EXERCISE DATA

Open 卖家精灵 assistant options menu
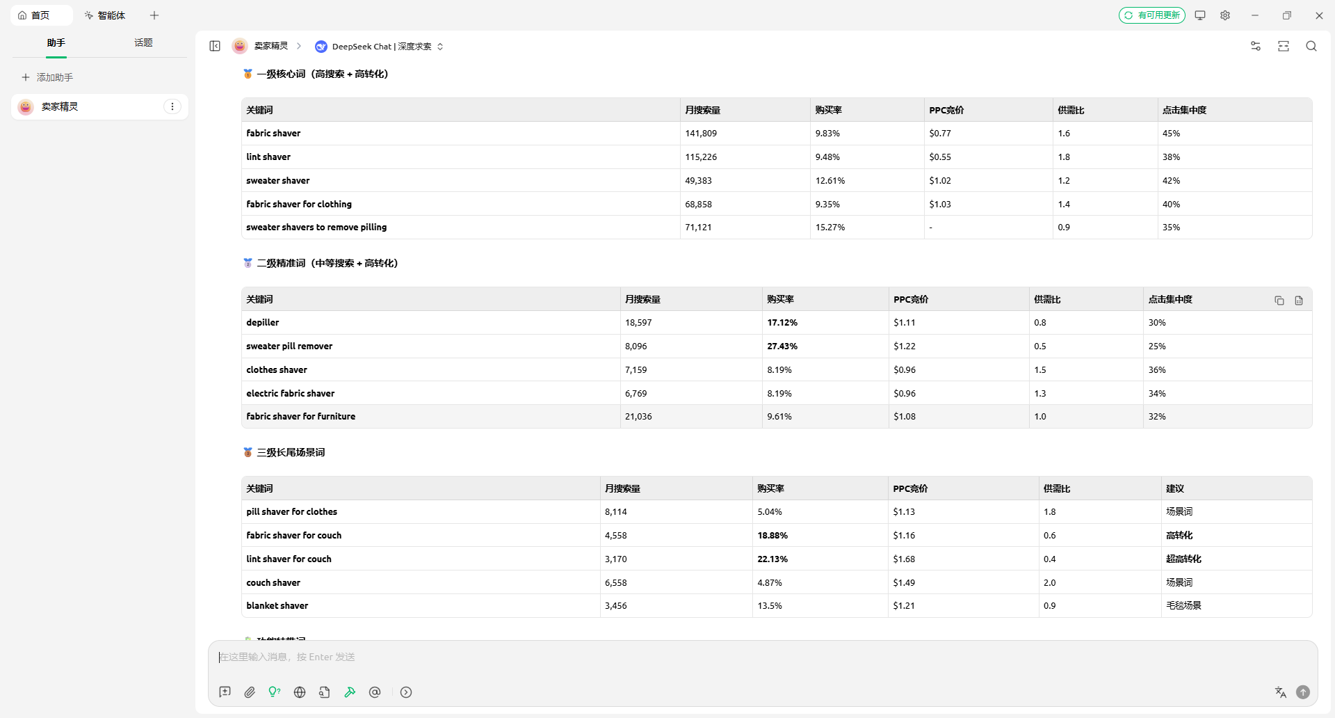Image resolution: width=1335 pixels, height=718 pixels. pyautogui.click(x=172, y=106)
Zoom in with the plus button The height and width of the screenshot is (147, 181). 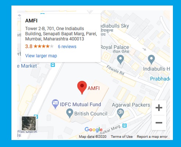click(x=159, y=108)
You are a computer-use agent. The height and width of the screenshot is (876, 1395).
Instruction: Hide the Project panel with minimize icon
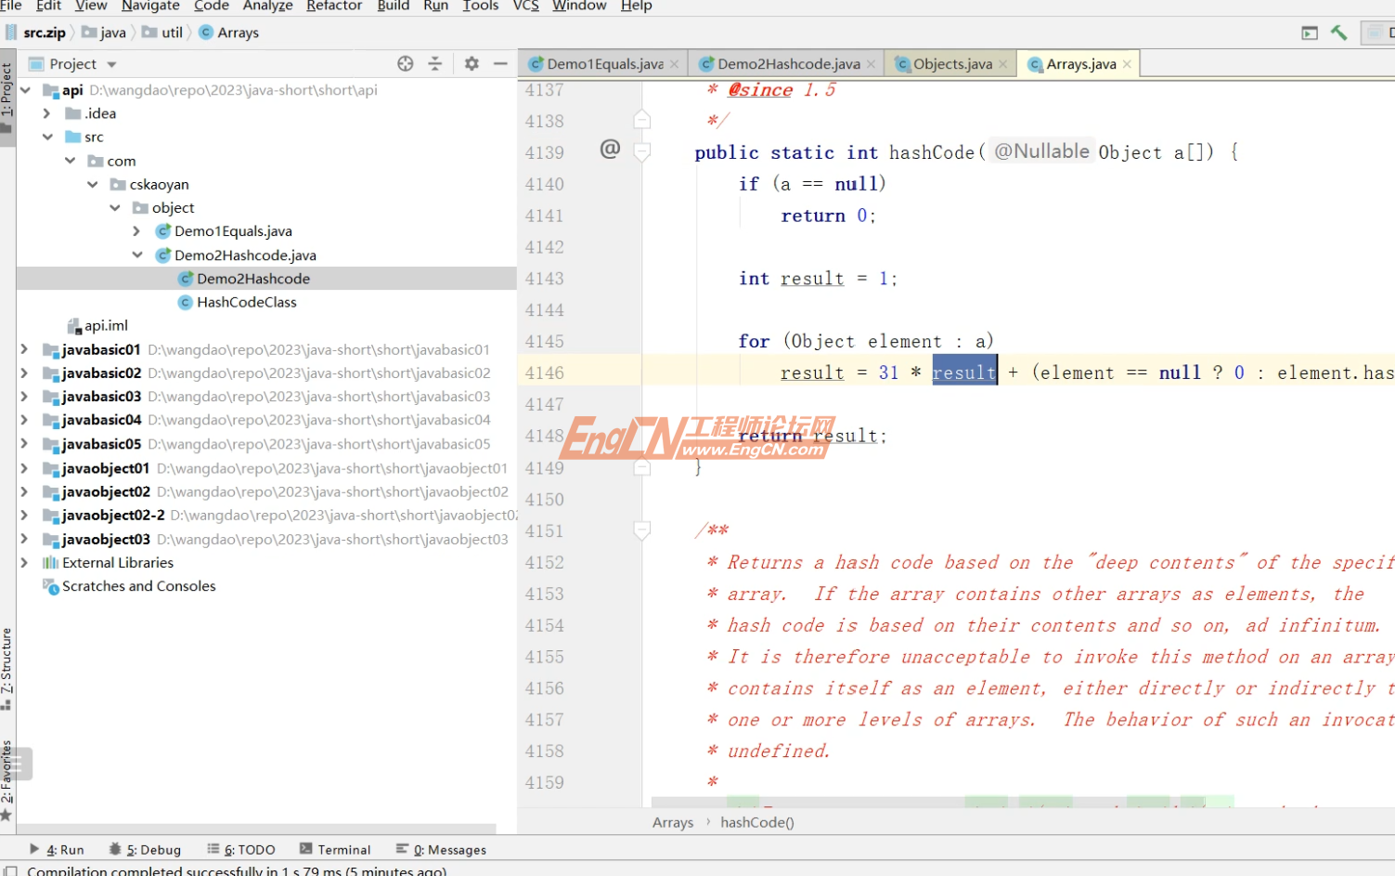coord(500,64)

REQUIRED WORK
Please set down the lines from the one with "You are a computer-use" to the end of the entries above, exactly as they are, and drop every picture.

RESPONSE AREA
You are a computer-use agent. The height and width of the screenshot is (876, 1395).
Instruction: Hide the Project panel with minimize icon
coord(500,64)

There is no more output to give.